(Word and element pointing entries)
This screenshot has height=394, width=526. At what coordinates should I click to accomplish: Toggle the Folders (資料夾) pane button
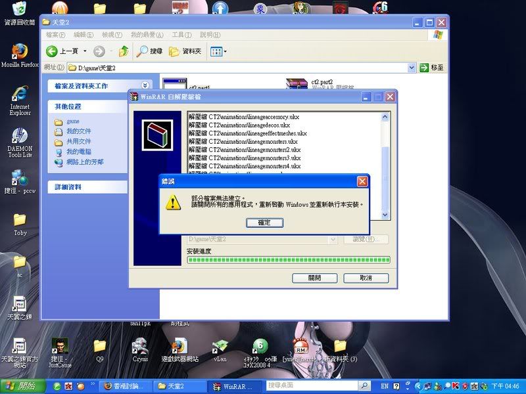[185, 51]

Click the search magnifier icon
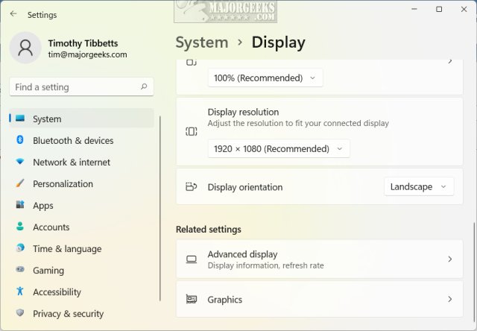[144, 87]
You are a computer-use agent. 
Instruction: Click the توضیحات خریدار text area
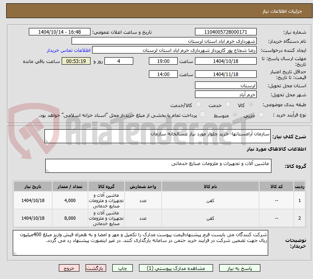140,243
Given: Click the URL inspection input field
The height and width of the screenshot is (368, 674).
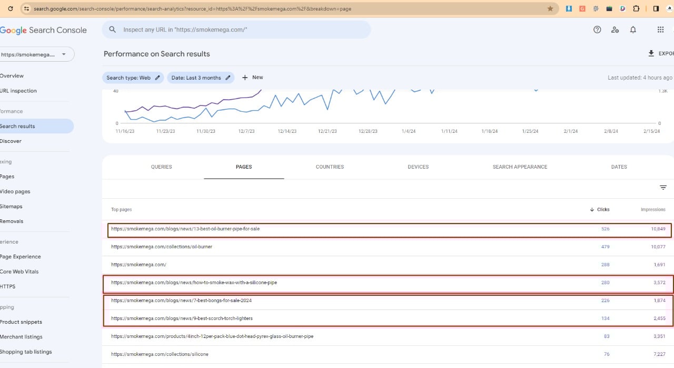Looking at the screenshot, I should click(237, 30).
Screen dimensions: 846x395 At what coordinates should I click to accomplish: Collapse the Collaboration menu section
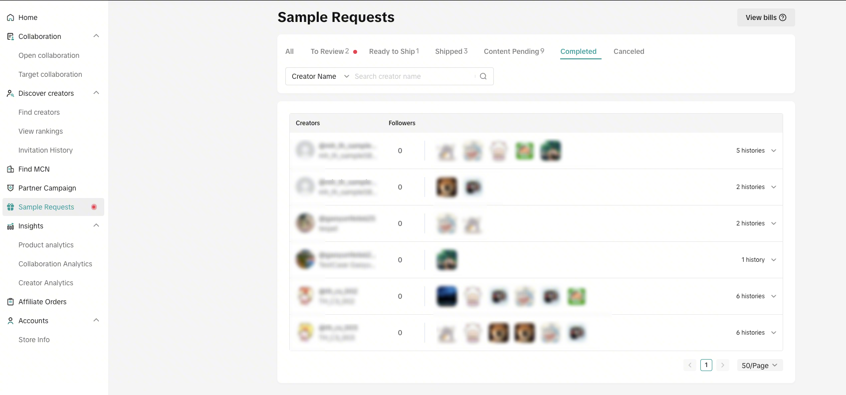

What is required - Could you give all the records above again with "text area" swapped for "input box", changing nothing else and leaving the pictures out?

Answer in full -
This screenshot has height=394, width=526. At what coordinates should I click to accomplish: Toggle the Folders (資料夾) pane button
[185, 51]

Click the search magnifier icon
[144, 87]
You are a computer-use agent. 
Instruction: Click the توضیحات خریدار input box
140,243
Given: Click the URL inspection input field
The height and width of the screenshot is (368, 674).
Looking at the screenshot, I should click(237, 30).
Screen dimensions: 846x395 At what coordinates should I click to accomplish: Collapse the Collaboration menu section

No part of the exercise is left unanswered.